Das Bundesgericht hat sich mit Urteil 5A_714/2021 vom 8. März 2022 mit einem Fuss- und Fahrwegrecht aus dem Jahr 1979 auseinander gesetzt.

Der Sachverhalt zeigt sich wie folgt: Das auf dem begünstigten Grundstück stehende Einfamilienhaus soll abgebrochen und durch ein Mehrfamilienhaus mit sechs Wohnungen, einer Sammelgarage für Oldtimer im Erdgeschoss und einer Tiefgarage mit 19 Plätzen sowie vier Abstellplätzen im Freien ersetzt werden. Die Eigentümer des mit dem Fuss- und Fahrwegrecht belasteten Grundstücks wehrten sich gegen die erteilte Baubewilligung und bestreiten die Zulässigkeit der Beanspruchung des Wegrechts sowohl für die Erwerber der Tiefgaragenplätze als auch derjenigen Person, die Oldtimer in der Garage einstellen möchte.

Ausgangspunkt für die Ermittlung von Inhalt und Umfang einer Dienstbarkeit ist der Grundbucheintrag (Art. 738 ZGB). Nur wenn sein Wortlaut unklar ist, darf auf den Erwerbsgrund (Begründungsakt) zurückgegriffen werden. Ist auch dieser nicht schlüssig, kann sich der Inhalt der Dienstbarkeit aus der Art ergeben, wie sie während längerer Zeit unangefochten und in gutem Glauben ausgeübt worden ist.
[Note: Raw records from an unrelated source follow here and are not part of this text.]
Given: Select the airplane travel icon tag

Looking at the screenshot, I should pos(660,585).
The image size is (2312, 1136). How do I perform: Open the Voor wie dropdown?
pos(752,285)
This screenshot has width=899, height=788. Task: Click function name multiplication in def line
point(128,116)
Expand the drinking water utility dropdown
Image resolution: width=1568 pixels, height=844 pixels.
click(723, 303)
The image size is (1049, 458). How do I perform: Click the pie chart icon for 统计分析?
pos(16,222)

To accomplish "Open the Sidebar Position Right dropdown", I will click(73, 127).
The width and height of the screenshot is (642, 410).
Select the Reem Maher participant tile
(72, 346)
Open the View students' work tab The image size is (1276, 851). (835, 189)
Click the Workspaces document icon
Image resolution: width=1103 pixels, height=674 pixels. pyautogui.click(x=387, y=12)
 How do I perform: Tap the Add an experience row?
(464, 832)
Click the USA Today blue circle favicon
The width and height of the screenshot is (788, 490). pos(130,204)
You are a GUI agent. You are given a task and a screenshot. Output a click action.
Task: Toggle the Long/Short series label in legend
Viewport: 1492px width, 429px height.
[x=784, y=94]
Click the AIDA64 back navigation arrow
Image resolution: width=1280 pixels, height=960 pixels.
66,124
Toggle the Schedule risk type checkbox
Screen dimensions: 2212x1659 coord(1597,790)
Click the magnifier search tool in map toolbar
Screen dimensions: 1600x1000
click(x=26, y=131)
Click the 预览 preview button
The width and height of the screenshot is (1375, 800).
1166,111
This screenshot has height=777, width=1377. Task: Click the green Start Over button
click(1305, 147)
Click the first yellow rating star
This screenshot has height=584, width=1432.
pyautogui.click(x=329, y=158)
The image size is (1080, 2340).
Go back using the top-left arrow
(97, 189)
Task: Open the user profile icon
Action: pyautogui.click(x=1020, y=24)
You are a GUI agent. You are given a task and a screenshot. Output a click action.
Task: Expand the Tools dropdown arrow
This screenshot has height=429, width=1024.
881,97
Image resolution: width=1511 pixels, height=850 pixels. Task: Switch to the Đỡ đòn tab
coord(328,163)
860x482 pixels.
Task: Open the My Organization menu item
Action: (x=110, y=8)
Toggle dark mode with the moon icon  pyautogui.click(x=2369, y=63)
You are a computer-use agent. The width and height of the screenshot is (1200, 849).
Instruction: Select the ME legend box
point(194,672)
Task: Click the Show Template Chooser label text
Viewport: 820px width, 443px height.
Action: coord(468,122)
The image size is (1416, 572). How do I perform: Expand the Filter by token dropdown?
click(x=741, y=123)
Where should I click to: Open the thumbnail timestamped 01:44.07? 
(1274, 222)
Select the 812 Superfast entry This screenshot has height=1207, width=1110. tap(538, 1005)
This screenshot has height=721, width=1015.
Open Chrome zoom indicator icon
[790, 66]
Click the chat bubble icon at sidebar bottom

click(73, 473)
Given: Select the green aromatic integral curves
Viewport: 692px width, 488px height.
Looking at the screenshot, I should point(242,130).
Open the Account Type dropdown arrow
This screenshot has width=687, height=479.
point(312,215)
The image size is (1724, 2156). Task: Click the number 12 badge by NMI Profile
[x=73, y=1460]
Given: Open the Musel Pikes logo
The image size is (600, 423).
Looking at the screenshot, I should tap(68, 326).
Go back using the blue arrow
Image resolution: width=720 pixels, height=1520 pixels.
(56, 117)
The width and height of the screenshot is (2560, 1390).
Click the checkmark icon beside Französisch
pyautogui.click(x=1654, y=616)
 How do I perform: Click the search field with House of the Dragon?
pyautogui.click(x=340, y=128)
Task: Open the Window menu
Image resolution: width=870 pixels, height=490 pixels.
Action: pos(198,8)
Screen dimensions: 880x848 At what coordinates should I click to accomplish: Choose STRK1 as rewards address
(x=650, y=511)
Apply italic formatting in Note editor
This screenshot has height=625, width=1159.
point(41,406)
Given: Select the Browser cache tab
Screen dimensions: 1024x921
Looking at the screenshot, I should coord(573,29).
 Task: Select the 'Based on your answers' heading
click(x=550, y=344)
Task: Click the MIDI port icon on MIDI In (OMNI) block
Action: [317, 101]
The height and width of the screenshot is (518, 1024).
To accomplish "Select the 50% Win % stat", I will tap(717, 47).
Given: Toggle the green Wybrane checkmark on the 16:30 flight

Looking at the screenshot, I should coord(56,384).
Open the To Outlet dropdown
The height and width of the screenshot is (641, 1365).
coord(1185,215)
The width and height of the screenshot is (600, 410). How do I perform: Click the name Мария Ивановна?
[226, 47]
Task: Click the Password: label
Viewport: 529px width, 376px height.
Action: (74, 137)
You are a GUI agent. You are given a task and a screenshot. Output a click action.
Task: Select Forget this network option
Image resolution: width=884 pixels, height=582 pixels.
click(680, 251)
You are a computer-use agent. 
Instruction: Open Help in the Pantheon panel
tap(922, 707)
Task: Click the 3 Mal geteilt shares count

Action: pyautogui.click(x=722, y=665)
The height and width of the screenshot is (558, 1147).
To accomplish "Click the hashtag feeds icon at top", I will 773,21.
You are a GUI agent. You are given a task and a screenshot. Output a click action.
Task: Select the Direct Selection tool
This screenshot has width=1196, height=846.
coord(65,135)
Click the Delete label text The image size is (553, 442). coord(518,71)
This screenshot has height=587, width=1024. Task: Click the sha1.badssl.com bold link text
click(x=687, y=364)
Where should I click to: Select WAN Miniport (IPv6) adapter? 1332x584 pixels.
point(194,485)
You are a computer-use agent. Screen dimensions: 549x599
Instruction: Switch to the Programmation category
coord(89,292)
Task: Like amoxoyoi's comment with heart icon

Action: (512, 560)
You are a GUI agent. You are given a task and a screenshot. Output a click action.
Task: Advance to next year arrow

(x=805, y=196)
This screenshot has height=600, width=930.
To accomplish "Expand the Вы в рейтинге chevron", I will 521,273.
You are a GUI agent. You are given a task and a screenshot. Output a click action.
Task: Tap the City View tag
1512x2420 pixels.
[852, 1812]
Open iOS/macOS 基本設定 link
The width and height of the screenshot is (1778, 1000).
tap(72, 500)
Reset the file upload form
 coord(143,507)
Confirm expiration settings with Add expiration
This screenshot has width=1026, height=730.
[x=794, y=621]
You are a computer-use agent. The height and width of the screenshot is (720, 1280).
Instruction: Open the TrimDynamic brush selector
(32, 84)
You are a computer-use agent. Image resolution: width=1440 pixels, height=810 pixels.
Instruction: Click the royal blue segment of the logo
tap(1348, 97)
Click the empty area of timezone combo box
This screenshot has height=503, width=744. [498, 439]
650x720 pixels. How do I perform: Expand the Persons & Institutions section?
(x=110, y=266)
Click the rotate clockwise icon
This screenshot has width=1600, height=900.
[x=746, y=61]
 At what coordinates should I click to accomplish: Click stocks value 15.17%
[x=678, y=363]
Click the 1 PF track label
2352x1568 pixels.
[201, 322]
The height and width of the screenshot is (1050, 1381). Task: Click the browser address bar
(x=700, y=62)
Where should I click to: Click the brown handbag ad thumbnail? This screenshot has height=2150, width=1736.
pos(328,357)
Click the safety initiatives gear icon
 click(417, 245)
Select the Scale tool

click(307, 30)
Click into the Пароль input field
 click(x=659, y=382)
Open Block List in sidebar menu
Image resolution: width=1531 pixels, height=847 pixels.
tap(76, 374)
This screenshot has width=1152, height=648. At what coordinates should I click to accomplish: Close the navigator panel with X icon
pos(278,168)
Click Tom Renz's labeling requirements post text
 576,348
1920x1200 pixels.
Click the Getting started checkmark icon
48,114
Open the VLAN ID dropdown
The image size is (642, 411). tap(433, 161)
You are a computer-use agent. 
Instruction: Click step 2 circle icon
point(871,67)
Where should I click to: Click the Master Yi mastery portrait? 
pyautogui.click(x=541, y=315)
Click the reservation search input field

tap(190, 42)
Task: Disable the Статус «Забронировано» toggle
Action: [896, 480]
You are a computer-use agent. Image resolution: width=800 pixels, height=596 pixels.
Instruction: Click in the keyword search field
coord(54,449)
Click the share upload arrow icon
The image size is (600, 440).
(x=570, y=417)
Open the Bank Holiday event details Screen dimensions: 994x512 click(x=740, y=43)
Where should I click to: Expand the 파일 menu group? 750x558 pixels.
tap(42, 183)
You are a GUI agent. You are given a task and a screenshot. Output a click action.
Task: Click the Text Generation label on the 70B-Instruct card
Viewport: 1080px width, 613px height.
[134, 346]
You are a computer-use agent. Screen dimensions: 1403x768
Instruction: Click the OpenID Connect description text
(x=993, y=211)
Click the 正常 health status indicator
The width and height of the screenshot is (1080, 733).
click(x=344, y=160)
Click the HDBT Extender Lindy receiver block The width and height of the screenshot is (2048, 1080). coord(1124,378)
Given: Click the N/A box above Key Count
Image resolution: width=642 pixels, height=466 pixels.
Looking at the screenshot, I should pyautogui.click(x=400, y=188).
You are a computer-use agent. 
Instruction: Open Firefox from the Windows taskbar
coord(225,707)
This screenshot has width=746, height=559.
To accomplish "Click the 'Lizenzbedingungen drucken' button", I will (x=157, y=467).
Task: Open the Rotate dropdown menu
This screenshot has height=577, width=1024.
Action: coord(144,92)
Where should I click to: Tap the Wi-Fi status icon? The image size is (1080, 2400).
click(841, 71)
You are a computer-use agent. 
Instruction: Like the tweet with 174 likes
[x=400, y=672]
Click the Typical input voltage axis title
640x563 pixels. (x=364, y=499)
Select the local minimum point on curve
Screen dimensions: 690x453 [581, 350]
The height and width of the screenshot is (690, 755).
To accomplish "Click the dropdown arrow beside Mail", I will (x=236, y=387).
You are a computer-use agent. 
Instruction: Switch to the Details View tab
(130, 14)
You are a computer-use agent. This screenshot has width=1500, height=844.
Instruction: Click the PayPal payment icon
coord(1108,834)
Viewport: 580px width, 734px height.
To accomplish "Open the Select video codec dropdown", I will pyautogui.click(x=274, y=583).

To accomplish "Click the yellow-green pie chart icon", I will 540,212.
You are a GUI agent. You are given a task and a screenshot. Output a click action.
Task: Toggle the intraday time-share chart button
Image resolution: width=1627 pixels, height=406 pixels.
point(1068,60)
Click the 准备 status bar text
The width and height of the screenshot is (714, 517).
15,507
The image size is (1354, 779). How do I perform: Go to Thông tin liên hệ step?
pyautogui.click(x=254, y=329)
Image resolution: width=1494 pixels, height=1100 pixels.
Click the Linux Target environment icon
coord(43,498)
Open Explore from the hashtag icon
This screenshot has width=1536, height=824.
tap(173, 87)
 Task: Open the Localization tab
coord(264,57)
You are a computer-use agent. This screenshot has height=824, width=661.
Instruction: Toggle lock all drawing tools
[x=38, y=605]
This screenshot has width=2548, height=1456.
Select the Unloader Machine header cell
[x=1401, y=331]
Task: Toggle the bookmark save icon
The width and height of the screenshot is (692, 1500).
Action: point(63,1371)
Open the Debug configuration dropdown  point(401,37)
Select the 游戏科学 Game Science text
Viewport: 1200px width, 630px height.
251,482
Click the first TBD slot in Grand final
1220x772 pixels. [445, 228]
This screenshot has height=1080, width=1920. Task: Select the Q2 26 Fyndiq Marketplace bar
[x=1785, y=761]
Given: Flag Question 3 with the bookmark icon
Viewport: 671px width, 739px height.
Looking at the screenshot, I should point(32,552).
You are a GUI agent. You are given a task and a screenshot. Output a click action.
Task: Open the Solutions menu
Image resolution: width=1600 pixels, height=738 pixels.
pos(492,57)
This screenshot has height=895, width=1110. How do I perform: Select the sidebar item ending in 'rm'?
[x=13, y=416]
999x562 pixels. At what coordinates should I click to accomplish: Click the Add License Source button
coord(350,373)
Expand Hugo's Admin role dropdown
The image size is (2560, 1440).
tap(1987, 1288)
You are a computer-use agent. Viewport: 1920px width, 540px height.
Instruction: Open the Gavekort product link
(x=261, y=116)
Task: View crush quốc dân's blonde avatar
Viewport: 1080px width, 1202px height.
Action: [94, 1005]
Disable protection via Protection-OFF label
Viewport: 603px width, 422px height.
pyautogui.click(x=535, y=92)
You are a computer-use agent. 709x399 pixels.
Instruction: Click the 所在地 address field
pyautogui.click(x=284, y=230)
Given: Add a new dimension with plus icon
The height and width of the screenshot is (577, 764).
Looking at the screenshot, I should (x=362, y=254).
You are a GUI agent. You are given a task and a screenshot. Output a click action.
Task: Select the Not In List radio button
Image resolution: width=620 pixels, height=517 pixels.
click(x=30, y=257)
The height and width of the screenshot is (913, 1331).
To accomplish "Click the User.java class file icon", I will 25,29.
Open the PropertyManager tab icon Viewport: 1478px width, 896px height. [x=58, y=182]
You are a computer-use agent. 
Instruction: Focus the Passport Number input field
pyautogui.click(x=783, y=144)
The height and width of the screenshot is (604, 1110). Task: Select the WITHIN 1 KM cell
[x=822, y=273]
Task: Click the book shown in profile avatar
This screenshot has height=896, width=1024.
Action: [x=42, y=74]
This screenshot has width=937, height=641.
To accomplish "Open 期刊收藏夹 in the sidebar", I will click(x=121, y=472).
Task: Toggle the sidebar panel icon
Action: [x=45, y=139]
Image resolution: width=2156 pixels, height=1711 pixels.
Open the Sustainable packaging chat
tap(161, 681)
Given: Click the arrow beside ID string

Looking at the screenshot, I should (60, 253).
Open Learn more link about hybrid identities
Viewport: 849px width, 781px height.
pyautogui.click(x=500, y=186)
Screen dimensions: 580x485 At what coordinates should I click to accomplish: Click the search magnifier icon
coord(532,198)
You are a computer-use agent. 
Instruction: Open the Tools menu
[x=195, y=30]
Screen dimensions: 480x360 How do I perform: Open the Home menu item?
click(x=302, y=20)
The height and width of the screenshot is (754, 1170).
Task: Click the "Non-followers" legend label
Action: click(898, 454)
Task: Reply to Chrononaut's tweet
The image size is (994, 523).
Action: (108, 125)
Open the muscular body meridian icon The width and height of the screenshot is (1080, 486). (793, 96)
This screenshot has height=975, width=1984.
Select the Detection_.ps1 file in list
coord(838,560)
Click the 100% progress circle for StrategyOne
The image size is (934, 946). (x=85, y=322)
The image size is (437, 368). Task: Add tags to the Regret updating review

Der vorliegende Grundbucheintrag lautet lediglich “Fuss- und Fahrwegrecht”. Der Erwerbsgrund lautet wie folgt: “Der jeweilige Eigentümer der Liegenschaft […] räumt dem jeweiligen Eigentümer der Liegenschaft […] das freie und ungehinderte Fuss- und Fahrwegrecht auf der […] Zufahrtsstrasse ein. […]. Die Ausübung des Fahrwegrechts zu gewerblichen Zwecken ist untersagt.”

Vorliegend wurde ein gewerblicher Zweck verneint. Auch das Vorliegen einer unzumutbaren Mehrbelastung wurde abgetan. Die Eigentümer des belasteten Grundstücks müssen somit einen Mehrverkehr hinnehmen.

Empfehlung: Bei der Errichtung von Dienstbarkeiten sollten solche – hypothetische spätere Nutzungen – mitberücksichtigt und falls unerwünscht durch eine sorgfältige Formulierung ausgeschlossen werden.